▸ **Excerpt**
I say these things not to advocate for burial, cremation, or to say you should have an open casket.  I do however now see the value in ritual and the need for mourning.  Mourning is grief made public.  It is the outward expression of bereavement and our grieving process needs that.

I invite you to watch this video and consider what you would like for yourself when you die.  And I invite you to step into conversations with those that matter in your life about what they want.  I encourage you to have a ritual – whatever resonates in the context of you and your loved ones.

I have done some thinking in the context of Advanced Care Planning about what I would like. I’ve gone as far as saying I want to be cremated.  I realize now I want to consider a few more details as well.  Not with the intention of burdening my family, but rather to open space for some ease at a time when there will be enough “hard”.

Some of you who read this might be saying “Is she obsessed with death?”   No.  I don’t spend every waking minute thinking about what it will be like to die (who knows!) nor do I spend inordinate amounts of time thinking about what I want when I die.  I’d like to live a long life – there is much I still want to do – yet I find some peace in this moment knowing I’ve looked through the window into my own death. It helps me live this life.  It gives me a sense of being on purpose – of taking responsibility for my living by giving some consideration to my death.

This video was produced in 2007.  You will see dead bodies being prepared for either burial or cremation.  You will hear the story of parents preparing for the death of their child.  Of a niece caring for her aunt in a hospice setting.  Of a family that has dedicated its energy to serving the dead and the living. I’ve imbedded the first part of the video below.  To see it in its entirety, I encourage you to go to the PBS FRONTLINE Website and watch The Undertaking.

▸ **Data provided**
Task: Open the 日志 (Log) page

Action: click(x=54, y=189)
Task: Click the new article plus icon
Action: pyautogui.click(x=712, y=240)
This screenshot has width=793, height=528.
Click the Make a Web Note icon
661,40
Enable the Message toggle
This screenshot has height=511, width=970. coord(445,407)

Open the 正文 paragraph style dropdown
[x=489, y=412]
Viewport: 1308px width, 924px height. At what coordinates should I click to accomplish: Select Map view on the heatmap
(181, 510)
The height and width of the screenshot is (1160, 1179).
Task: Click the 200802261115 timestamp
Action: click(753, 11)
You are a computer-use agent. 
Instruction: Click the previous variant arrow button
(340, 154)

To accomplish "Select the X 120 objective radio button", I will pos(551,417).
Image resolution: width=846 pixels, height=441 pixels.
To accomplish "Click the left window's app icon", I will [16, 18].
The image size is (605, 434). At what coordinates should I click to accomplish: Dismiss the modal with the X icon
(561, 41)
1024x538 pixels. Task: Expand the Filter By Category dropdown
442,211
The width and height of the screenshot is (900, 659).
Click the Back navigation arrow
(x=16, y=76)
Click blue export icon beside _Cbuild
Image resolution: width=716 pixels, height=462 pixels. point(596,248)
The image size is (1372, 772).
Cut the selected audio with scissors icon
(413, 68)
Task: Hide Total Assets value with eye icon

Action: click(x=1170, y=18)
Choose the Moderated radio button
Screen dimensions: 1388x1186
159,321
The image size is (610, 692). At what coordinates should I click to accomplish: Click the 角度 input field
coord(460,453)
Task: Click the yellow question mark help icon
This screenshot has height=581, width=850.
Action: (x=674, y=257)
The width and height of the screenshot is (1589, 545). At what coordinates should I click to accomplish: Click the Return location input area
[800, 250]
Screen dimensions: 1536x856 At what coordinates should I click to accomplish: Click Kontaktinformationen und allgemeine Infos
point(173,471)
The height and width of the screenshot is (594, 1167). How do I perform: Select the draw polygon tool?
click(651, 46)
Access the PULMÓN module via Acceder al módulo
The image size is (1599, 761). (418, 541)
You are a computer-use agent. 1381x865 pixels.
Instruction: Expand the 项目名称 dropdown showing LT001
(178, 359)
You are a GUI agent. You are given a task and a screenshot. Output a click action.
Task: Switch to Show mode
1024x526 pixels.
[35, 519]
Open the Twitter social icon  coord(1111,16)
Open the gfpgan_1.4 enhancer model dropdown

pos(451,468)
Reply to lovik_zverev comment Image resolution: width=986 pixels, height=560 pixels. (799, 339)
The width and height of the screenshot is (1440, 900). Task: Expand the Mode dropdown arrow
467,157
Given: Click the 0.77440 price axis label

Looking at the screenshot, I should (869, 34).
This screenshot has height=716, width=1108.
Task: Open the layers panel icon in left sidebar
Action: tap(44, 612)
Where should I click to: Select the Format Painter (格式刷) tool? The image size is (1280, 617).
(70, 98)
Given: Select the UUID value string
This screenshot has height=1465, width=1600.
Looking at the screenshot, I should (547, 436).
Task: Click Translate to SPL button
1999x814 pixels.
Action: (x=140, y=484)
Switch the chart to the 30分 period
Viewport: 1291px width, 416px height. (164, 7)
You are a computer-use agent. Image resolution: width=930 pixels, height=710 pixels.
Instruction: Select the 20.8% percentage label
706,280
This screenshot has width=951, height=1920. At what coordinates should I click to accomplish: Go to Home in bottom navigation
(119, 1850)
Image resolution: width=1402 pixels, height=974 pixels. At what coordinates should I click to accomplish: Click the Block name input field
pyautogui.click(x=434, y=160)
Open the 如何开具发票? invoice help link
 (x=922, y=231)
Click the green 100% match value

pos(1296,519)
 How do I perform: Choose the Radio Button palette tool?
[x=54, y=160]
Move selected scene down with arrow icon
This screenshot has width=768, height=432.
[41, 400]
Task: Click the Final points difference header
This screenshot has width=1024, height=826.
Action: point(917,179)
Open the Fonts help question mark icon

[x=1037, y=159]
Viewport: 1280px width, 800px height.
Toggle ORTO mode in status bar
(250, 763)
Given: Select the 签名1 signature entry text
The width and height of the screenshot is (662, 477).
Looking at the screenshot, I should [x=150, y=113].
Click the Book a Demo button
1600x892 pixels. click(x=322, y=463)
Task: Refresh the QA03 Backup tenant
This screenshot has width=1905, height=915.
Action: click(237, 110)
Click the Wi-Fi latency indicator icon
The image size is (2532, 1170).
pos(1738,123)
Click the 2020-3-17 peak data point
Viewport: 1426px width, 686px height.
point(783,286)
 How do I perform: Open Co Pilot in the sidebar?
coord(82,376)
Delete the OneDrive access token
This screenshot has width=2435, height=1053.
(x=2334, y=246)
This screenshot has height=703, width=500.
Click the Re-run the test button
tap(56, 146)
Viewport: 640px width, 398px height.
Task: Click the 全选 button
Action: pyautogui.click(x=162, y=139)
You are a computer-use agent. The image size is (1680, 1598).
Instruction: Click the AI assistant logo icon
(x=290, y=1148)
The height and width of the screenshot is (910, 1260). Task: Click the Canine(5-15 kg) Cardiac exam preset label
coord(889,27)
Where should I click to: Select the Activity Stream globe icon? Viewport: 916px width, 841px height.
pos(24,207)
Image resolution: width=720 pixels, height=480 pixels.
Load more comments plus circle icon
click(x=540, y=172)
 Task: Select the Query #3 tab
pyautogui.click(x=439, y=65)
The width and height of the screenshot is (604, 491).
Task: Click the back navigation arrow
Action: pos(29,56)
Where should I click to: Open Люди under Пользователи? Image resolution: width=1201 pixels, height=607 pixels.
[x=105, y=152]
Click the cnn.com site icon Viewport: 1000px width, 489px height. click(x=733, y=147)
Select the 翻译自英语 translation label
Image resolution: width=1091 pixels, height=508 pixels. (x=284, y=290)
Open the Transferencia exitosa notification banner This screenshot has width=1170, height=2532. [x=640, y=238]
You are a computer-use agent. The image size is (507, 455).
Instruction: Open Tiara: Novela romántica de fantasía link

▸ **Problems to solve**
**1.** In the piece on mourning and ritual, what is mourning said to be?
**2.** In the piece on mourning and ritual, switch "cremated" to "buried" and give the passage starting with "I have done" and going on through "to my death.".
**3.** Resume the piece on mourning and ritual, carrying it on from its final sentence.

▸ **Results in order**
**1.** Grief made public.

**2.**
I have done some thinking in the context of Advanced Care Planning about what I would like. I’ve gone as far as saying I want to be buried.  I realize now I want to consider a few more details as well.  Not with the intention of burdening my family, but rather to open space for some ease at a time when there will be enough “hard”.

Some of you who read this might be saying “Is she obsessed with death?”   No.  I don’t spend every waking minute thinking about what it will be like to die (who knows!) nor do I spend inordinate amounts of time thinking about what I want when I die.  I’d like to live a long life – there is much I still want to do – yet I find some peace in this moment knowing I’ve looked through the window into my own death. It helps me live this life.  It gives me a sense of being on purpose – of taking responsibility for my living by giving some consideration to my death.

**3.**
Watch The Undertaking on PBS. See more from FRONTLINE.

 

 

Text and Images Copyright © Dr. Catherine Hajnal 2011, 2012, 2013

 

No Regrets

It seems that as we approach the end of our lives we have regrets.

I’ve read many books that talked to people who are nearing the end of their lives either because of terminal illness or age.  A common theme is having regrets.

Regrets come in all shapes and sizes –

  • wishing you had said no when you said yes
  • wishing you had said yes when you said no
  • wishing you had resolved that problem with a particular person
  • wishing you had told that person how you felt about him/her
  • wishing you had jumped, taken the risk, when instead you hesitated

The list could go on.  For the most part regrets are about wishing you had taken an action  – whether it is to do or say something – an action different than the one you took.

I try and live my life without regret.  I ask myself with some regularity “If I were to die tomorrow, how do I feel about the choices I’ve made to this moment?”  And then I notice how I feel as I ponder my answer.  I have to say that right now I’m noticing some not so good feelings – those feelings are telling me I have to take some different actions.

I did take some action today.  I wrote am email I’ve been putting off doing for several days – am email that might well lead to the end of an intimate relationship.  Yet now if tomorrow never comes, I shared some things I needed to share.  And it wasn’t about yelling, being angry, or about wishing for something different.  It was about taking responsibility for my own feelings and asking to hear about theirs.

And there is some other action I need to take.  Another friend is, I believe, hanging at the moment because I haven’t responded.  I’ve been avoiding – it feels easier in this moment.  Yet the idea of tomorrow not coming leaves me with a bad flavour in my mouth if I am to leave things with this friend the way they currently stand. It is not a big deal, but it is about speaking my truth and sometimes that can feel vulnerable and scary.  So I’m inviting myself to step into that scary, to be vulnerable, to speak my truth, and know that shifts my feeling of regret.

A person recently asked me “Can you really get to the end and not have regrets?” I don’t know. I’m certainly willing to put the energy into my life, to live it on purpose, to be vulnerable, to speak my truth, and find out.  How about you?